On 05/30/2014 04:12 AM, Andi Kleen wrote:
> From: Andi Kleen <[email protected]>
>
> PEBS (Precise Event Bases Sampling) profiling is very powerful,
> allowing improved sampling precision and much additional information,
> like address or TSX abort profiling. cycles:p and :pp uses PEBS.
>
> This patch enables PEBS profiling in KVM guests.
>
> PEBS writes profiling records to a virtual address in memory. Since
> the guest controls the virtual address space the PEBS record
> is directly delivered to the guest buffer. We set up the PEBS state
> that is works correctly.The CPU cannot handle any kinds of faults during
> these guest writes.
>
> To avoid any problems with guest pages being swapped by the host we
> pin the pages when the PEBS buffer is setup, by intercepting
> that MSR.
>
> Typically profilers only set up a single page, so pinning that is not
> a big problem. The pinning is limited to 17 pages currently (64K+1)
>
> In theory the guest can change its own page tables after the PEBS
> setup. The host has no way to track that with EPT. But if a guest
> would do that it could only crash itself. It's not expected
> that normal profilers do that.
>
>
Talking a bit with Gleb about this, I think this is impossible.
First, it's not sufficient to pin the debug store area, you also have to
pin the guest page tables that are used to map the debug store. But
even if you do that, as soon as the guest fork()s, it will create a new
pgd which the host will be free to swap out. The processor can then
attempt a PEBS store to an unmapped address which will fail, even though
the guest is configured correctly.
> First, it's not sufficient to pin the debug store area, you also
> have to pin the guest page tables that are used to map the debug
> store. But even if you do that, as soon as the guest fork()s, it
> will create a new pgd which the host will be free to swap out. The
> processor can then attempt a PEBS store to an unmapped address which
> will fail, even though the guest is configured correctly.
That's a good point. You're right of course.
The only way I can think around it would be to intercept CR3 writes
while PEBS is active and always pin all the table pages leading
to the PEBS buffer. That's slow, but should be only needed
while PEBS is running.
-Andi
--
[email protected] -- Speaking for myself only.
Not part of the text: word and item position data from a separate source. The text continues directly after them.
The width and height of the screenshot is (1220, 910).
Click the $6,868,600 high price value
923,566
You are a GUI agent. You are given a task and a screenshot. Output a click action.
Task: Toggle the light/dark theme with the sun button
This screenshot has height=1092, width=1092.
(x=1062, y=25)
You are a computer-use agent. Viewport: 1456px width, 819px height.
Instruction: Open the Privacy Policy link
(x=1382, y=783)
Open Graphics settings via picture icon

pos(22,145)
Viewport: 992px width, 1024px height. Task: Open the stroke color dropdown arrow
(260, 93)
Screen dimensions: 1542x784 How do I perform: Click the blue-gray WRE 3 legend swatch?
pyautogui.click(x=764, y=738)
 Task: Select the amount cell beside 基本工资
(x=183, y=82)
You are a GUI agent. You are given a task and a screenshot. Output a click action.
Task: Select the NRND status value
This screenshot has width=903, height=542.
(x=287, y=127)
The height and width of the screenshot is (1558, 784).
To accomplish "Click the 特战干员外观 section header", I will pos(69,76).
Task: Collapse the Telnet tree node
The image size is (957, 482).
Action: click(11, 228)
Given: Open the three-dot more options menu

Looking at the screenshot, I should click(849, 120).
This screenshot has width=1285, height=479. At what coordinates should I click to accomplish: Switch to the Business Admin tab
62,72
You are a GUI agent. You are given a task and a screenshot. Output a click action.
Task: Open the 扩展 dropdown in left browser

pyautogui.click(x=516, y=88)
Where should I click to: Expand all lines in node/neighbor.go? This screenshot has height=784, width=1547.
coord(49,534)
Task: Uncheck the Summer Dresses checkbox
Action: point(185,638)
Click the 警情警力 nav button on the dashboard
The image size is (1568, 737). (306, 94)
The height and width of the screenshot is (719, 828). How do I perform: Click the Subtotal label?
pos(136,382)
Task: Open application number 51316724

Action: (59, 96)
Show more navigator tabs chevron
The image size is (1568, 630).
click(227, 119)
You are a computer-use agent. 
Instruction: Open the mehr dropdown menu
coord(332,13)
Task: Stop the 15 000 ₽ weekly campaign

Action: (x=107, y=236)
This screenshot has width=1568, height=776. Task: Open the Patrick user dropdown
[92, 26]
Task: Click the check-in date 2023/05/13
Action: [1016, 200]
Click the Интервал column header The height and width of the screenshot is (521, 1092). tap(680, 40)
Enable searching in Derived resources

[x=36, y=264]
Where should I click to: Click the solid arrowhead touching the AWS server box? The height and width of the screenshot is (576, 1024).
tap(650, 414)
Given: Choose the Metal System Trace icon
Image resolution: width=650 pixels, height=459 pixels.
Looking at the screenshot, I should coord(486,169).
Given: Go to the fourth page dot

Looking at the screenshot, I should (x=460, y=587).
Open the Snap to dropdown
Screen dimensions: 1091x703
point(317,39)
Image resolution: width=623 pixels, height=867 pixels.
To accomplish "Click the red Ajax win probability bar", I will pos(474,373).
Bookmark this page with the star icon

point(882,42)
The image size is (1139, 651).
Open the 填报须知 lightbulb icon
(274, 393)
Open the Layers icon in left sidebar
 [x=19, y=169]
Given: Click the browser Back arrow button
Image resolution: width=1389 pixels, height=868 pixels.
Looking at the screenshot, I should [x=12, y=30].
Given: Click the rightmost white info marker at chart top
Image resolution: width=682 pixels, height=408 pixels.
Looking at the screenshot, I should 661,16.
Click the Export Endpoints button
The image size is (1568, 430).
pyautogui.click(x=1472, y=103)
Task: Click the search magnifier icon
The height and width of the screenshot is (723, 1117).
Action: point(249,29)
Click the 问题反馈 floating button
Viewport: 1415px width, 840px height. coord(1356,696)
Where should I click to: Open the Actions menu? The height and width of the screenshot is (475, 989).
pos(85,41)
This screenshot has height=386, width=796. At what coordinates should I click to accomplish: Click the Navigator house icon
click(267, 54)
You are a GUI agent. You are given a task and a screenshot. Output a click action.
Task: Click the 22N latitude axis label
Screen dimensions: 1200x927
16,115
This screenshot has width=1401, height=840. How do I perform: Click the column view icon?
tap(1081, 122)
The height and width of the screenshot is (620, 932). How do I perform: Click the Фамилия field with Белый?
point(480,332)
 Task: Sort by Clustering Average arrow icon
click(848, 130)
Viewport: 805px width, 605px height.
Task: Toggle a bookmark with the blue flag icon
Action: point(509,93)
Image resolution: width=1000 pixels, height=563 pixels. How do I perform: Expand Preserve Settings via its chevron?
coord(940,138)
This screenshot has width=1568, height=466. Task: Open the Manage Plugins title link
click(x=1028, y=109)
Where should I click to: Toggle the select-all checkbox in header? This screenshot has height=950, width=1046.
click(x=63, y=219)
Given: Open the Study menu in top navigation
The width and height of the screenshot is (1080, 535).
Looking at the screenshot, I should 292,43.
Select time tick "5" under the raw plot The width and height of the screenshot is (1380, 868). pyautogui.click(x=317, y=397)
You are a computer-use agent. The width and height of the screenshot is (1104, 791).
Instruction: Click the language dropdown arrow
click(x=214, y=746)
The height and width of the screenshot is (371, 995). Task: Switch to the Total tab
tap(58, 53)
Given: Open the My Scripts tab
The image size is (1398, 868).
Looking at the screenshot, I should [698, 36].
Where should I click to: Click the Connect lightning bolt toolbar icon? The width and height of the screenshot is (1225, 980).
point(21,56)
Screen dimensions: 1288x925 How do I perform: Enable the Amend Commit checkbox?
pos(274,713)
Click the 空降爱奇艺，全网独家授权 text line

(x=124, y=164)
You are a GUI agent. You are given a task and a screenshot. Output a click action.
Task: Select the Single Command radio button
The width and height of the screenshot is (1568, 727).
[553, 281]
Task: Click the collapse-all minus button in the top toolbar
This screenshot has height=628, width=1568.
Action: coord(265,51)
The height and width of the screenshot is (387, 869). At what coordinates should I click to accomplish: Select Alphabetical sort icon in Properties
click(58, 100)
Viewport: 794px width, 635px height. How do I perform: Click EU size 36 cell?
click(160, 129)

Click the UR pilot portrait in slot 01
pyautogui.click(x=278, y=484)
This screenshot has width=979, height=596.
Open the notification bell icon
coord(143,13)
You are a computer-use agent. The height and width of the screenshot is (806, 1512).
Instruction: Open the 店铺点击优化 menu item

On Sun, Jun 22, 2014 at 09:02:25PM +0200, Andi Kleen wrote:
> > First, it's not sufficient to pin the debug store area, you also
> > have to pin the guest page tables that are used to map the debug
> > store. But even if you do that, as soon as the guest fork()s, it
> > will create a new pgd which the host will be free to swap out. The
> > processor can then attempt a PEBS store to an unmapped address which
> > will fail, even though the guest is configured correctly.
>
> That's a good point. You're right of course.
>
> The only way I can think around it would be to intercept CR3 writes
> while PEBS is active and always pin all the table pages leading
> to the PEBS buffer. That's slow, but should be only needed
> while PEBS is running.
>
> -Andi
Suppose that can be done separately from the pinned spte patchset.
And it requires accounting into mlock limits as well, as noted.
One set of pagetables per pinned virtual address leading down to the
last translations is sufficient per-vcpu.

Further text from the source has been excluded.